Okay, so rows 2-6 have monotonically increasing column indices j, after that it goes down. Those first 5 numbers are the problem. I'm not sure why they are there. If you show the first 6 connectivities values in your adata.obsp['connectivities'] via adata.obsp['connectivities'].data[:6] do you see those values? I'm not sure how the .mtx file was generated here... maybe @mbuttner can say more.

The input.mtx matrix is a copy of the adata.obsp['connectivities'] input.

Hrovatin commented 4 years ago

Yes, the code is as Maren wrote. I tried to run it by hand and now it worked, but I am not sure what happens sometimes that matrix gets malformed.

LuckyMD commented 4 years ago

so the issue is in the write function for the .mtx file rather than anywhere else. Is this something worth following up, or shall we close for now @mbuttner ?
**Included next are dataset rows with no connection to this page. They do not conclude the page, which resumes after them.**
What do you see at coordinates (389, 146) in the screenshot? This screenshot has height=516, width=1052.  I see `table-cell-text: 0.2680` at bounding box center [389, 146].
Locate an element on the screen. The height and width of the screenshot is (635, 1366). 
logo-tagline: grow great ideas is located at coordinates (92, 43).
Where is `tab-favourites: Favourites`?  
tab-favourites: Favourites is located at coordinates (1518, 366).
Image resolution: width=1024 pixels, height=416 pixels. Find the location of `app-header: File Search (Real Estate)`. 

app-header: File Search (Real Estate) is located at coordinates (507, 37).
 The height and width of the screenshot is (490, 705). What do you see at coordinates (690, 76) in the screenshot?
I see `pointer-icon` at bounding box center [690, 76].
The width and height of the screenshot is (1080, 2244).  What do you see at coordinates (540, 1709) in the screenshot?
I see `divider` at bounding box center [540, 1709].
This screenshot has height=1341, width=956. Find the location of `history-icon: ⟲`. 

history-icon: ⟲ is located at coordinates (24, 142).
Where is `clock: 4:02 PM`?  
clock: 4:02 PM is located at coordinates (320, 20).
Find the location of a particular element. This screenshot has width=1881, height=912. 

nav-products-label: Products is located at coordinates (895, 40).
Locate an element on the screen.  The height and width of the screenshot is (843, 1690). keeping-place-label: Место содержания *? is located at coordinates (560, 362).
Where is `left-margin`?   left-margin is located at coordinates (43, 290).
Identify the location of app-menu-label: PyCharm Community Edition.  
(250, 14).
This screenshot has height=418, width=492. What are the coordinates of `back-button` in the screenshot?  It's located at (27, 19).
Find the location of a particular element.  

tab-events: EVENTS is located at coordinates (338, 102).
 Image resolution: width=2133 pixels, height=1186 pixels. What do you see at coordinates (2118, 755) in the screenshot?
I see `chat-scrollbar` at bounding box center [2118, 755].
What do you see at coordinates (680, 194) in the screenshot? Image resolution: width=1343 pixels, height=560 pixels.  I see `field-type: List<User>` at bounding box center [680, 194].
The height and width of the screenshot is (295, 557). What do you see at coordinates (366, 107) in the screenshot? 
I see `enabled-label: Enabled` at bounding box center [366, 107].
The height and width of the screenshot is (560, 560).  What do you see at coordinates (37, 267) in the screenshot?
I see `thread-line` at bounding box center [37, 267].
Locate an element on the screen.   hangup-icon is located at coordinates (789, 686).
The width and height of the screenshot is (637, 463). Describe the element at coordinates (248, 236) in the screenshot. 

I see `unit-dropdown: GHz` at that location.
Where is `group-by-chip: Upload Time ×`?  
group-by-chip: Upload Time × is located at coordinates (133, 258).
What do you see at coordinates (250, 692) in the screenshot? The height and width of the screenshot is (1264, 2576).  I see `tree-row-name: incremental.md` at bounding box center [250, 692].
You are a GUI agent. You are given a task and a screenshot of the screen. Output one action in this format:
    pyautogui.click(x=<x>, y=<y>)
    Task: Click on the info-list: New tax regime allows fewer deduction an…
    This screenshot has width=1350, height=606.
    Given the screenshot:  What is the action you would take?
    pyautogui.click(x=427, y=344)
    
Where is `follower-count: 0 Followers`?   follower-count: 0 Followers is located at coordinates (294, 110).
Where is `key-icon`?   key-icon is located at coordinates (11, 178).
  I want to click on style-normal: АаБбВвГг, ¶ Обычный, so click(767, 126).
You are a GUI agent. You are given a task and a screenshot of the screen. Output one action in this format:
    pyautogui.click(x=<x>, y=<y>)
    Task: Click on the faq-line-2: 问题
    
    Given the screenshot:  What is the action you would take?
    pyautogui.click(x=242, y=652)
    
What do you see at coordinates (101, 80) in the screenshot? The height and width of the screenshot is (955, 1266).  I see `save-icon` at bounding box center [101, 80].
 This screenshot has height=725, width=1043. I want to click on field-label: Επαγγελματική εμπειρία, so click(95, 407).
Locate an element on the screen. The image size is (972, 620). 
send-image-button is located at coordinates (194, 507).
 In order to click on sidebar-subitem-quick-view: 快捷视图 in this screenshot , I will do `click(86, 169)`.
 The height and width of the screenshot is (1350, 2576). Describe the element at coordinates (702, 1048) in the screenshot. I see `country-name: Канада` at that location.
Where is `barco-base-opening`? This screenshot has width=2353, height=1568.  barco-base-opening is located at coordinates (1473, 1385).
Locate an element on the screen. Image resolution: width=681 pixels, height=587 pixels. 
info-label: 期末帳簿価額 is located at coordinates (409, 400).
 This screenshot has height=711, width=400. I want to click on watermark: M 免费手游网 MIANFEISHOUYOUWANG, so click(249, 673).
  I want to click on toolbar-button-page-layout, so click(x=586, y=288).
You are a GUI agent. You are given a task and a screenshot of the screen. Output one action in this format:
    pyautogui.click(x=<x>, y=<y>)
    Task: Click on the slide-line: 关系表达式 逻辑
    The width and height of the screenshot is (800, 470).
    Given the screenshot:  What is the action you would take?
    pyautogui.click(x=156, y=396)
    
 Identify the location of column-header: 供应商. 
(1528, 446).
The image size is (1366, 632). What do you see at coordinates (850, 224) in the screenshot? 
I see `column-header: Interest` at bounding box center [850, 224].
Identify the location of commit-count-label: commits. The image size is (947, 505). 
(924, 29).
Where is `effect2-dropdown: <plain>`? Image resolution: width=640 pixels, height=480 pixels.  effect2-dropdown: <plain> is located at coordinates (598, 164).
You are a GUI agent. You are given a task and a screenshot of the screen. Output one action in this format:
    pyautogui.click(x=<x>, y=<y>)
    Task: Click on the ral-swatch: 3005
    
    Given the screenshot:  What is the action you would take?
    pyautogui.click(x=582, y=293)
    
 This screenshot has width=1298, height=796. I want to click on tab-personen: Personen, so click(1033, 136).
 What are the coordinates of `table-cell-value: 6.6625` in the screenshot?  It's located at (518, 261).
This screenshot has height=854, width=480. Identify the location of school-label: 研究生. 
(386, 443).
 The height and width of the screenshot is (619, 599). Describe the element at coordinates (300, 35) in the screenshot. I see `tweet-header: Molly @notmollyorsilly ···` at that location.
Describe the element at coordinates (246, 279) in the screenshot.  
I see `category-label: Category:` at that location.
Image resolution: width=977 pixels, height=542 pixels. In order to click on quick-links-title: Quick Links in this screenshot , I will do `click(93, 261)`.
mbuttner commented 4 years ago

I suggest that we add a check function that ensures the correct format of the input.mtx function.

LuckyMD commented 4 years ago

the question is where do we need to check. In the adata.uns['connectivities'] or in the mtx file. It would have been good to see the first connectivities values in the anndata object where it fails... but now it's working again ^^.

Hrovatin commented 4 years ago

It is working only when I run the code by hand line by line. If I try to execute it with scib package it does not work.